§ **EXERCISE DETAILS**:
Your answer must be an exact transcription of every entry.

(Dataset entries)

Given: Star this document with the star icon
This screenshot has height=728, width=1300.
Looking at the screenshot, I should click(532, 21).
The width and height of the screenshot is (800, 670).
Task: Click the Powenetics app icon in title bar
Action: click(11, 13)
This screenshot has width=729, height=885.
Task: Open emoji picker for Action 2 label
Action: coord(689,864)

§ **EXERCISE ANSWER**:
Given: Star this document with the star icon
This screenshot has height=728, width=1300.
Looking at the screenshot, I should click(532, 21).
The width and height of the screenshot is (800, 670).
Task: Click the Powenetics app icon in title bar
Action: click(11, 13)
This screenshot has width=729, height=885.
Task: Open emoji picker for Action 2 label
Action: coord(689,864)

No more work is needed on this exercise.